Même si les deux premiers épisodes ont été légèrement modifiés depuis leur version d'origine, les Histoire(s) conservent les traits récurrents du style godardien que l'on trouvait déjà en 1988 : le bruit de la machine à écrire (comme le "tac, tac" d'une mitraillette), les bancs titres dont la typographie, en capitales, est là pour assagir le flot de signes, et la pellicule qui circule sur le banc de montage. La surimpression, le ralenti de l'image et la superposition des sons forment toujours la matrice syntaxique des Histoire(s).

 

Composition

Depuis Numéro deux (1975), le réalisateur exploite les possibilités de montage de la vidéo : incrustations de textes, clignotements, ralentissements, arrêts sur image sont devenus, si on les associe à une bande son autonome de plus en plus sophistiquée, la syntaxe nécessaire à l'élaboration du discours. Si Jean-Luc Godard avait déjà recours depuis longtemps à de tels procédés, qui font émerger le sens à partir de la confrontation, ceux-ci sont l'exacte forme correspondant aux Histoire(s) du cinéma. A la manière des Fragments d'un discours amoureux de Roland Barthes 2, qui pose l'oeuvre comme résultante d'un montage subtil de sources littéraires avouées, Histoire(s) du cinéma constitue un essai sur le cinéma par le cinéma via la vidéo, qui n'existe que par l'appropriation réorganisée de citations devenues propriété de tous, comme l'indique la mention "NON(C)JLGFILMS".
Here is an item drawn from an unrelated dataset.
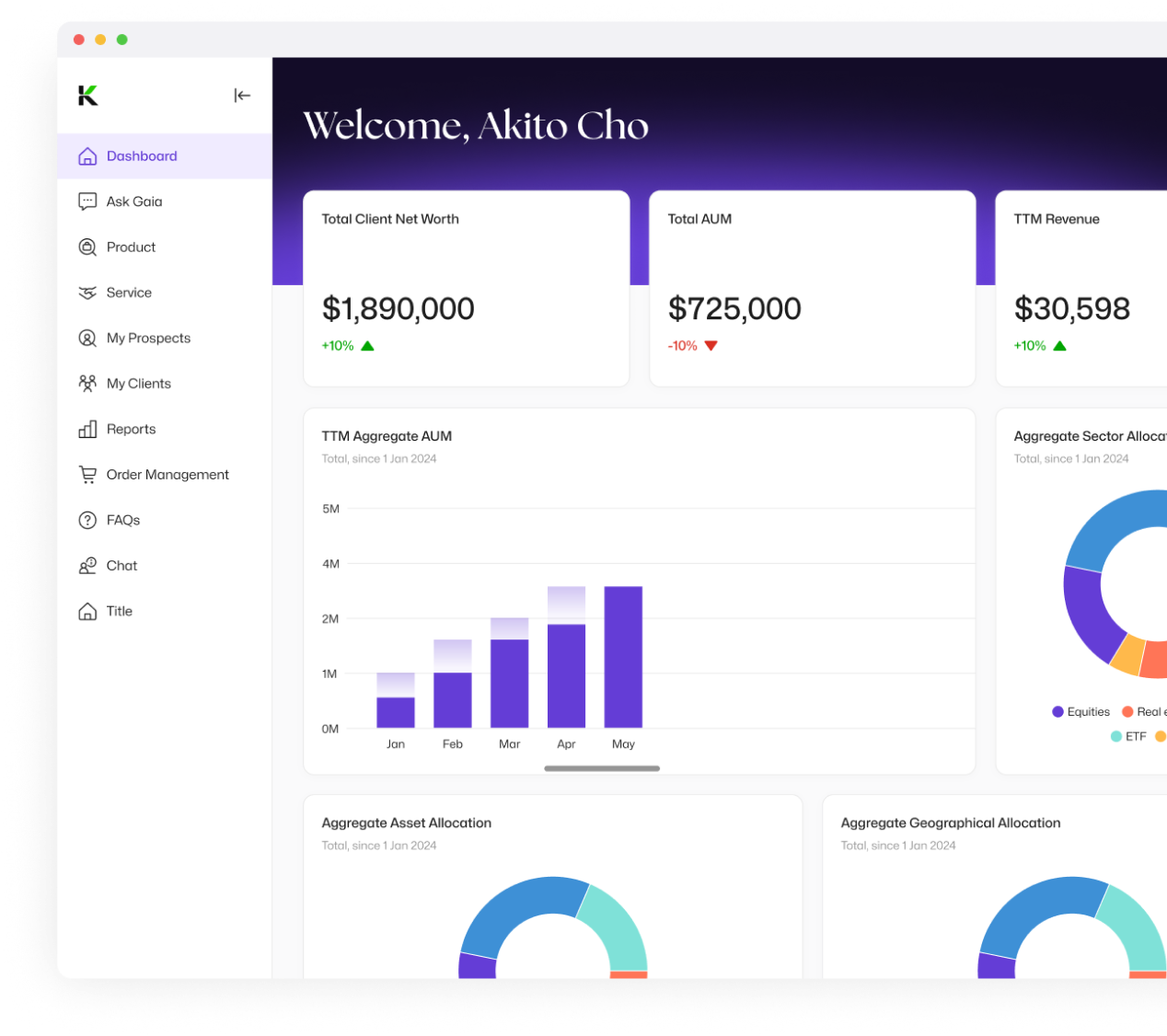The image size is (1167, 1036).
Task: Select the Dashboard home icon
Action: [88, 155]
D'une audace extrême, quand on sait la basse considération que subit l'oeuvre d'art reproductible, d'autant plus qu'elle est ici reproduction de reproductions, ce work in progress montre l'histoire en train d'être écrite (rythmée par le bruit récurrent de la machine à écrire) et en train d'être vue (le bruit de la table de montage). Jean-Luc Godard, lorsqu'il nous rappelle dans le premier épisode que "vidéo" signifie "je vois", explique ainsi combien "la vidéo[lui] a appris à voir le cinéma et à repenser le travail du cinéma d'une autre manière".

Jean-Luc Lacuve le 31/05/2005

Source : Marie Anne Lanavère pour Le site de l'Encyclopédie Nouveaux Médias, réalisation du Centre Georges Pompidou.